#### PROBLEM SET
a. In the Una Mae Carlisle post, what song is she named as the composer of?
b. Set down word for word the part of the Una Mae Carlisle post that begins at the words "Una Mae had" and stops after "a Waller clone.".
c. Translate this sentence from the Una Mae Carlisle post into Spanish: "Sadly, her life was very short, made even shorter by illness."

#### DOCUMENT TEXT
----
Tag Archives: Big Nick Nicholas

IT’S SAD BUT TRUE: UNA MAE CARLISLE (1915-56)

If Una Mae Carlisle is known at all today, it is as a jazz footnote and “friend-of”: protege (perhaps mistress) of Fats Waller; singer on the lone and lovely record date that Lester Young’s band did in 1941; composer of WALKIN’ BY THE RIVER, someone recording with Danny Polo, John Kirby, Big Nick Nicholas, Buster Bailey, Ray Nance, Budd Johnson, Walter Thomas.  Sadly, her life was very short, made even shorter by illness.  I propose that she deserves admiration for her own art, not just for her associations with greater stars.

Una Mae had all the qualities that would have made her a success, and she did get some of the attention she deserved.  She had a big embracing voice; she could croon and swing; she was a splendid pianist — more than a Waller clone.
----
#### INFORMATION SHOWN
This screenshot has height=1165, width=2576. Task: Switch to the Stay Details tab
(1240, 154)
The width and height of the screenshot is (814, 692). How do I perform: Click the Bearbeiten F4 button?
----
#### SET OF ANSWERS
a. WALKIN' BY THE RIVER

b.
Una Mae had all the qualities that would have made her a success, and she did get some of the attention she deserved.  She had a big embracing voice; she could croon and swing; she was a splendid pianist — more than a Waller clone.

c. Lamentablemente, su vida fue muy breve, y la enfermedad la acortó aún más.